One-Character One-Buddha Sutra


Featured Fragment 1: X2010:1.8


What does it mean to fragment a sutra? An excellent example with which to consider this question is this fragment from a genre of copied sutra called, “One-character One-Buddha sutra” (ichiji ichibutsu kyō 一字一仏経). Fragment X2010:1.8 is a fragment of fascicle 2, chapter 3 of the Lotus Sutra, titled “Simile and Parable.” It includes parts of five lines from the original copied sutra.

At first glance, the segment may appear strange in its distribution of characters. The first four lines of the fragment all begin with two characters at the top, with a two-character’s worth of spacing, then another two sets of five characters. However, the last line has seventeen characters generally evenly distributed, without any larger spacing between any of them.

Following a typical format of Buddhist scriptures, the Lotus Sutra summarizes each Buddha’s teaching explicated in prose in a five-character verse. The last line appears different from the first four because this fragment includes these two different narrative types. The first four lines of this fragment are the end portion of a verse, while the last line is the beginning of a new prose narrative.

Each character in this copied sutra is accompanied by a little Buddha image stamped in red ink (Fig. 24, see image below). There is a mini Buddha standing on a lotus pedestal next to each character in the verse section of the sutra, while a mini seated Buddha accompanies each character in the prose section. Although the ink appears faint in places, we can see that an effort has been made so that the characters will align with the head of their accompanying mini Buddhas.

The fifth line shows that, at least in this fragmented section, there are seventeen characters in a line. The number of characters adheres to the convention of Japanese sutra copying that typically holds about seventeen or eighteen characters per line for the prose section.1 However, because the first verse of each of the first four lines only has two characters as opposed to the standard five, we can surmise that there were at least several more characters above these lines that are now cropped.

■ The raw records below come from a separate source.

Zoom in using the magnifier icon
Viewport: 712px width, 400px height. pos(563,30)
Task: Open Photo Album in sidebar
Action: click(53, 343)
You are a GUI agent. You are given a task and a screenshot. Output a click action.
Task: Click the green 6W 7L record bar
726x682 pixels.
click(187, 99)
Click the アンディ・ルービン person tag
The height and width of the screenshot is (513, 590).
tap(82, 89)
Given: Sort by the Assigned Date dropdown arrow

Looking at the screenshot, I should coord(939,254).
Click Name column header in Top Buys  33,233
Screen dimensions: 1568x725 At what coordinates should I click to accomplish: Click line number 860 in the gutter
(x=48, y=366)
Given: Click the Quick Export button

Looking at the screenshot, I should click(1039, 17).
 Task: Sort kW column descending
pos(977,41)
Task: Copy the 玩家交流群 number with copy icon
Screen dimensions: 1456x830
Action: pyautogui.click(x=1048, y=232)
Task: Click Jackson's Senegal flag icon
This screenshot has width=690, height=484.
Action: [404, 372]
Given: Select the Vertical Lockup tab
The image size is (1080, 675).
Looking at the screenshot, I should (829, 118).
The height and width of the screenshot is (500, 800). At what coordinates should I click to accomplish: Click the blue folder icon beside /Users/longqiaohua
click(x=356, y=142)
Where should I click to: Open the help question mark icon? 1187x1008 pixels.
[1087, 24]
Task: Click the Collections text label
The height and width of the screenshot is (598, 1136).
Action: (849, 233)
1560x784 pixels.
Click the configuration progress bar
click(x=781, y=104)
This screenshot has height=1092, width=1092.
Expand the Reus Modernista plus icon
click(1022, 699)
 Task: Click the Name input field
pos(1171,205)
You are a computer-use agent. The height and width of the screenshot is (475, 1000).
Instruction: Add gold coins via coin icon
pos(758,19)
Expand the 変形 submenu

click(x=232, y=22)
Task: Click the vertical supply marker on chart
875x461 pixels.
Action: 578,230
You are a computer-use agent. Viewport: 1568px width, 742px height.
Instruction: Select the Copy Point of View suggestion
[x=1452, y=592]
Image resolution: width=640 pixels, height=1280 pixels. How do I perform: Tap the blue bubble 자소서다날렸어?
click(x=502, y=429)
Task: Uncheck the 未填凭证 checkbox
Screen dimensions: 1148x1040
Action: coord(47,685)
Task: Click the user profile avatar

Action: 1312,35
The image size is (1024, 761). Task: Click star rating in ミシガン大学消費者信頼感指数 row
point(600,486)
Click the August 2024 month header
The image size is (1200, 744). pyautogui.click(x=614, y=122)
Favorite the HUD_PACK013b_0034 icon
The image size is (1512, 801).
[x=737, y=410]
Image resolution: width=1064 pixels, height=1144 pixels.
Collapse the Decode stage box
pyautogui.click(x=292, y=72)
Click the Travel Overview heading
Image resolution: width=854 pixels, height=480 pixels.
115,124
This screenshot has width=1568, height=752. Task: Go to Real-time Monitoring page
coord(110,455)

Exactly how much was cut out?

What you see in Figure 25 is the equivalent of the section that appears in the first two lines of the fragment, taken from the English translation by Burton Watson (Fig. 25, see image below).2 The lines highlighted in yellow are the only parts that we can see in this fragment, meaning everything after “then day and night” to “extinction” is cropped off either after the end of the current line one, and/or before the current line two – 67 characters in total.

Considering that this particular copy inserts two-character’s worth of spacing between each verse, the actual number of characters missing per line for the verse section is 103. The verse section is typically indented by a few characters compared to the prose section. Based on the number of estimated characters missing above and below the first line of the prose section (the fifth line on the fragment), we can estimate that the original had approximately 112 characters per line.


That is quite a bit of cropping. Looking at the edges of the fragment, we can surmise that an effort has been made to preserve all of the mini Buddha-stamps intact, even in this process of massive cropping. However, you can see from the English excerpt that as far as the content is concerned, the original teaching of the sutra is made completely incomprehensible in this fragment. So, there is no question that the function of this “sutra” was altered due to this fragmentation, from something to be read and studied, to something to be appreciated visually.

However, does this mean that the religious energy of the “sutra” as a sacred text is completely lost? This is actually an interesting theological question.

“One-character One-Buddha” is a particular method of copying sutras used for copying the Lotus Sutra. The JSMA fragment is a Momoyama-period work in the lineage of something like this example from Zentsûji. The scroll displays an image of a seated Buddha next to each character copied. This method of copying was used for the Lotus Sutra because it teaches that each word of this sutra is equivalent to the Buddha himself. A devotee who utters even a syllable from this sutra, or copies even one character, is accumulating great merit.

What is interesting is that the same idea is conveyed in other creative compositions. For instance, in this twelfth-century example by Monk Shinsai 心西 (fl. circa 12th century), each of the characters is enshrined within its own little pagoda. In other words, as far as the Lotus Sutra is concerned, the power is in the individual character, or a single utterance.

The natural implication of this is that the sutra as a whole is that much more powerful, since it strings together so many of these utterances. However, if each character is enshrined in its own pagoda, occupying an independent space, one could arguably say that the idea of fragmentation is inherent in this sutra and the spiritual power is not in the meaning but in the syllable. By this logic, the physical act of cutting the sutra cannot affect the religious potency of this copied sutra. Thus, the cutting of a copied Lotus Sutra is an act of destruction of the integrity of the sutra as an object, whether it be a scroll or a book, but it may be an act that actually underlines the magical power of the calligraphy.

1. For instance, in the JSMA set, all but five fragments follow this standard layout.

2. Burton Watson trans., “Simile and Parable,” in The Lotus Sutra (NY: Columbia Univ. Press, 1993), 49-50.